English Jackey

Tri-Color Marking Algorithm: Complete Guide to Garbage Collection Marking

Master the tri-color marking algorithm with interactive visualizations. Learn how garbage collectors mark reachable objects using white, gray, and black colors with step-by-step animations.

#garbage-collection #algorithm #visualization #interactive-learning #memory-management

Tri-Color Marking Algorithm: Complete Guide to Garbage Collection Marking

The tri-color marking algorithm is a fundamental technique in modern garbage collectors (GC). It elegantly solves the problem of identifying which objects in memory are still reachable and which can be safely collected. This algorithm is used in many production systems, from the Go runtime to the V8 JavaScript engine.

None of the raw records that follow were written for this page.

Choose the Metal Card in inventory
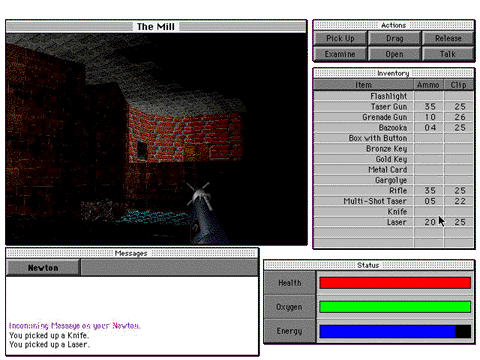Screen dimensions: 480x360 pos(393,170)
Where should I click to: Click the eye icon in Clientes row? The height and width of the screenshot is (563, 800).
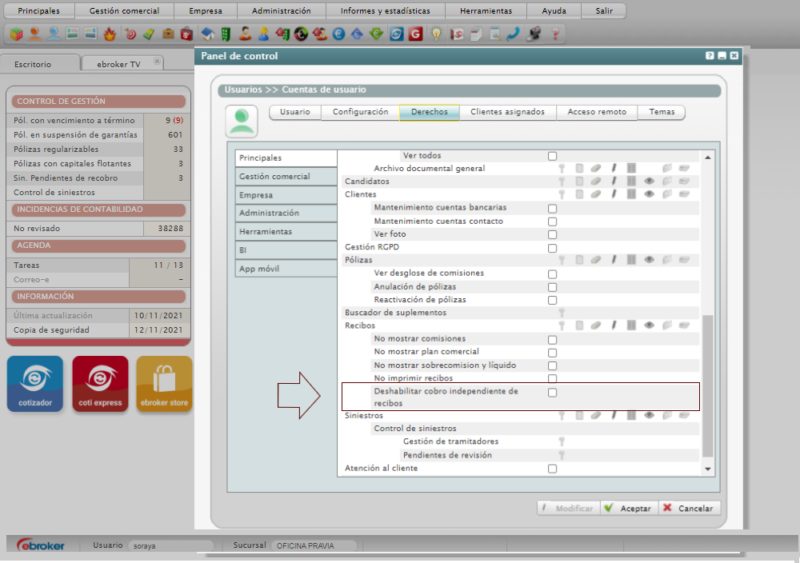point(649,195)
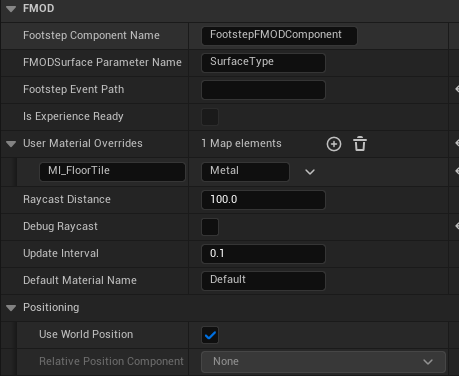This screenshot has width=459, height=376.
Task: Select the Update Interval value field
Action: (263, 254)
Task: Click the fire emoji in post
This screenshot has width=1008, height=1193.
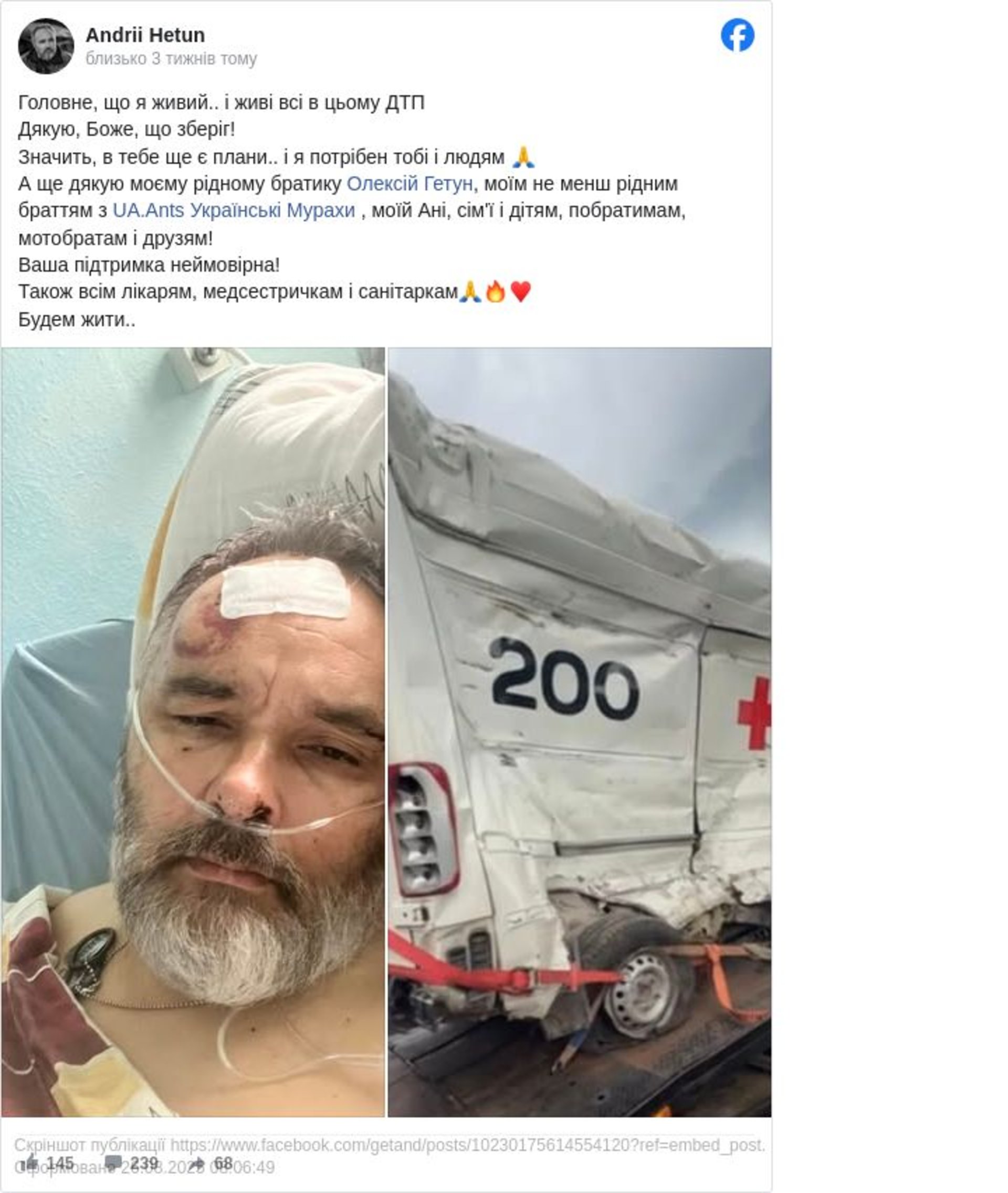Action: click(496, 291)
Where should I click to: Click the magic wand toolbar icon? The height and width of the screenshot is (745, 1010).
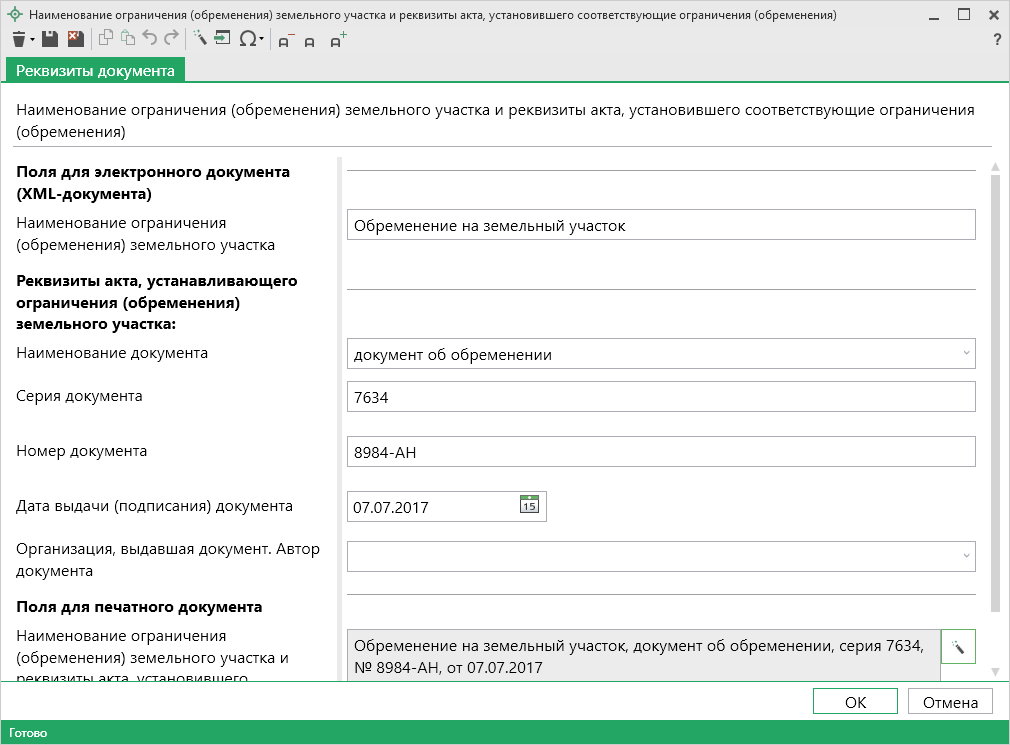click(x=199, y=39)
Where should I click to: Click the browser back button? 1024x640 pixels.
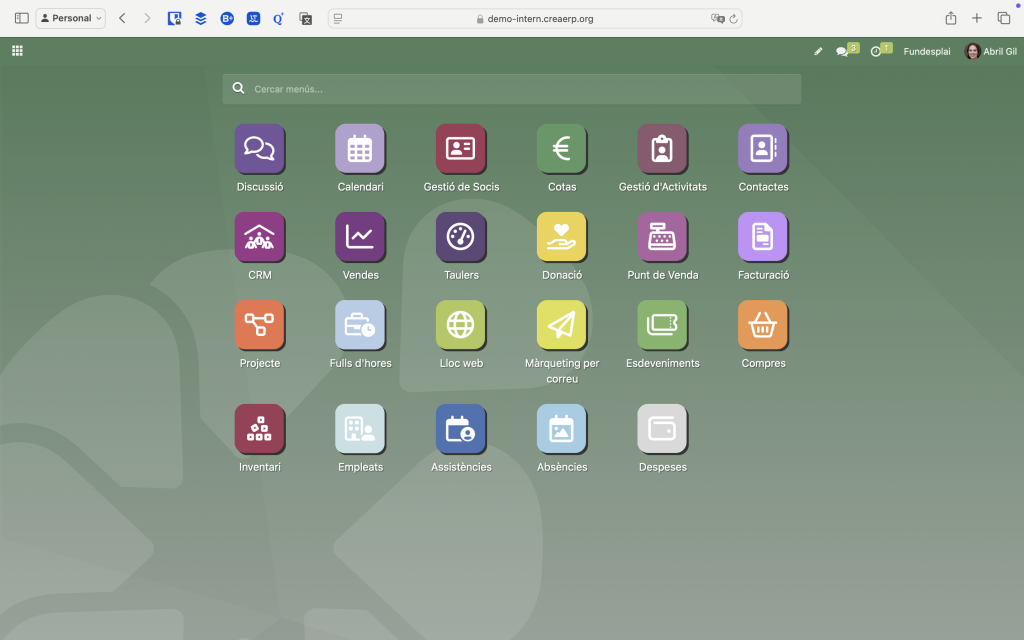click(122, 18)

Drawing from my 11+ years of experience at Microsoft, Booking.com, and Alibaba working with high-performance systems, I’ll walk you through this algorithm with interactive visualizations that make the abstract concept concrete.

Interactive Visualization

Let’s start by seeing the algorithm in action. Try playing with different examples to understand how objects transition through the three colors:

What is the Tri-Color Marking Algorithm?

The tri-color marking algorithm is a marking strategy used during the mark phase of garbage collection. It categorizes objects into three sets using colors:

  • White Set: Objects that haven’t been visited yet. After marking completes, white objects are considered garbage.
  • Gray Set: Objects that have been discovered but whose references haven’t been fully explored yet.
  • Black Set: Objects that have been fully explored—they are reachable, and all their references have been processed.

Key Invariant

The algorithm maintains a crucial invariant throughout execution:

No black object can point to a white object directly.

This invariant ensures correctness: if a black object (already scanned) pointed to a white object (not yet scanned), that white object might be incorrectly collected as garbage.

How the Algorithm Works

Phase 1: Initialization

All objects in the heap start in the white set. This represents the “innocent until proven guilty” approach—every object is potentially garbage until we prove it’s reachable.

// Pseudo-code for initialization
function initialize(heap) {
  for (object in heap) {
    object.color = WHITE;
  }
}

Phase 2: Mark Roots

The root set contains all directly accessible objects—typically:

  • Global variables
  • Stack variables
  • CPU registers

These roots are marked gray because we know they’re reachable, but we haven’t scanned their references yet.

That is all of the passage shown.